[START OF Data supplied]
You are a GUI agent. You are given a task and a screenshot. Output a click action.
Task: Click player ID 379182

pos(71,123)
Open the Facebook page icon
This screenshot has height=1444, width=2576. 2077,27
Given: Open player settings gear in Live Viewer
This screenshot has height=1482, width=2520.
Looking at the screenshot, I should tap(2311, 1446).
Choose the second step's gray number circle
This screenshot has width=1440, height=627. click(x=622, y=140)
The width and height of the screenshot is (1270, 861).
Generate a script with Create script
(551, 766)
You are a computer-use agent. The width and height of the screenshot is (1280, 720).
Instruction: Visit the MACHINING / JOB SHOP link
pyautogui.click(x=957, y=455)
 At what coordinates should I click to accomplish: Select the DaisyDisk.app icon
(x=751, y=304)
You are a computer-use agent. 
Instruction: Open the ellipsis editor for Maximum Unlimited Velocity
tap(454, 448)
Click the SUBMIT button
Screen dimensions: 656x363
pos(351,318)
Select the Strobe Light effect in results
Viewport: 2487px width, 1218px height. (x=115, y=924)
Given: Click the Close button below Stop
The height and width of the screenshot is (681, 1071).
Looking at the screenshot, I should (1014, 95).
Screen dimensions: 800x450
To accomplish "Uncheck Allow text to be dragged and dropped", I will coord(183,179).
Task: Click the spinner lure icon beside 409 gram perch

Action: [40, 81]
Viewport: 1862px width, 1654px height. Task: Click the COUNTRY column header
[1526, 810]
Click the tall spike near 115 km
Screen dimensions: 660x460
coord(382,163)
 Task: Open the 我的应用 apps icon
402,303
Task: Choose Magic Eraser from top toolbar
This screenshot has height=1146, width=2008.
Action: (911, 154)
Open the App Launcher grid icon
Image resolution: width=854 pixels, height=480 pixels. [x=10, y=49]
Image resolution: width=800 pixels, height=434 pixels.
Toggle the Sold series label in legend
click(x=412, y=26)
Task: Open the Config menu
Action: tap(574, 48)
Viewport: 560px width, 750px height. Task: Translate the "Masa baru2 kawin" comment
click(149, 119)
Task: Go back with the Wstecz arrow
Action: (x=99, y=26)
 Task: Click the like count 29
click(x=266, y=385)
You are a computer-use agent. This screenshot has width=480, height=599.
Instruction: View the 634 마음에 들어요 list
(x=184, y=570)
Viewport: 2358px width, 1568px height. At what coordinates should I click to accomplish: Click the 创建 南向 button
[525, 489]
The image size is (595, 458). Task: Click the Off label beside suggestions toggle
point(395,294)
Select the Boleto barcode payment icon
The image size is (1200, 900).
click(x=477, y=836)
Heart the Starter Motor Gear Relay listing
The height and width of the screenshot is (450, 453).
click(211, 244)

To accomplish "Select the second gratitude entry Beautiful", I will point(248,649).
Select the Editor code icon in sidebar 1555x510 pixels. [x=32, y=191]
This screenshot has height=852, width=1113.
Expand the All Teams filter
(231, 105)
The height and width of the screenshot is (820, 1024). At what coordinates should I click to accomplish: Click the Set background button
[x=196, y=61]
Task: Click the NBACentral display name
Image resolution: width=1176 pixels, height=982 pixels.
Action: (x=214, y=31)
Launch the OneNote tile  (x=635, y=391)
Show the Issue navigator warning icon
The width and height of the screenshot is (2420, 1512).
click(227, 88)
[END OF Data supplied]
- **Aim of the exercise**: Turn the rows above into a numbered list, leaving out any blank lines.

- **Full solution**:
1. You are a GUI agent. You are given a task and a screenshot. Output a click action.
2. Task: Click player ID 379182
3. pos(71,123)
4. Open the Facebook page icon
5. This screenshot has height=1444, width=2576. 2077,27
6. Given: Open player settings gear in Live Viewer
7. This screenshot has height=1482, width=2520.
8. Looking at the screenshot, I should tap(2311, 1446).
9. Choose the second step's gray number circle
10. This screenshot has width=1440, height=627. click(x=622, y=140)
11. The width and height of the screenshot is (1270, 861).
12. Generate a script with Create script
13. (551, 766)
14. You are a computer-use agent. The width and height of the screenshot is (1280, 720).
15. Instruction: Visit the MACHINING / JOB SHOP link
16. pyautogui.click(x=957, y=455)
17.  At what coordinates should I click to accomplish: Select the DaisyDisk.app icon
18. (x=751, y=304)
19. You are a computer-use agent. 
20. Instruction: Open the ellipsis editor for Maximum Unlimited Velocity
21. tap(454, 448)
22. Click the SUBMIT button
23. Screen dimensions: 656x363
24. pos(351,318)
25. Select the Strobe Light effect in results
26. Viewport: 2487px width, 1218px height. (x=115, y=924)
27. Given: Click the Close button below Stop
28. The height and width of the screenshot is (681, 1071).
29. Looking at the screenshot, I should (1014, 95).
30. Screen dimensions: 800x450
31. To accomplish "Uncheck Allow text to be dragged and dropped", I will coord(183,179).
32. Task: Click the spinner lure icon beside 409 gram perch
33. Action: [40, 81]
34. Viewport: 1862px width, 1654px height. Task: Click the COUNTRY column header
35. [1526, 810]
36. Click the tall spike near 115 km
37. Screen dimensions: 660x460
38. coord(382,163)
39.  Task: Open the 我的应用 apps icon
40. 402,303
41. Task: Choose Magic Eraser from top toolbar
42. This screenshot has height=1146, width=2008.
43. Action: (911, 154)
44. Open the App Launcher grid icon
45. Image resolution: width=854 pixels, height=480 pixels. [x=10, y=49]
46. Image resolution: width=800 pixels, height=434 pixels.
47. Toggle the Sold series label in legend
48. click(x=412, y=26)
49. Task: Open the Config menu
50. Action: tap(574, 48)
51. Viewport: 560px width, 750px height. Task: Translate the "Masa baru2 kawin" comment
52. click(149, 119)
53. Task: Go back with the Wstecz arrow
54. Action: (x=99, y=26)
55.  Task: Click the like count 29
56. click(x=266, y=385)
57. You are a computer-use agent. This screenshot has width=480, height=599.
58. Instruction: View the 634 마음에 들어요 list
59. (x=184, y=570)
60. Viewport: 2358px width, 1568px height. At what coordinates should I click to accomplish: Click the 创建 南向 button
61. [525, 489]
62. The image size is (595, 458). Task: Click the Off label beside suggestions toggle
63. point(395,294)
64. Select the Boleto barcode payment icon
65. The image size is (1200, 900).
66. click(x=477, y=836)
67. Heart the Starter Motor Gear Relay listing
68. The height and width of the screenshot is (450, 453).
69. click(211, 244)
70. To accomplish "Select the second gratitude entry Beautiful", I will point(248,649).
71. Select the Editor code icon in sidebar 1555x510 pixels. [x=32, y=191]
72. This screenshot has height=852, width=1113.
73. Expand the All Teams filter
74. (231, 105)
75. The height and width of the screenshot is (820, 1024). At what coordinates should I click to accomplish: Click the Set background button
76. [x=196, y=61]
77. Task: Click the NBACentral display name
78. Image resolution: width=1176 pixels, height=982 pixels.
79. Action: (x=214, y=31)
80. Launch the OneNote tile  (x=635, y=391)
81. Show the Issue navigator warning icon
82. The width and height of the screenshot is (2420, 1512).
83. click(227, 88)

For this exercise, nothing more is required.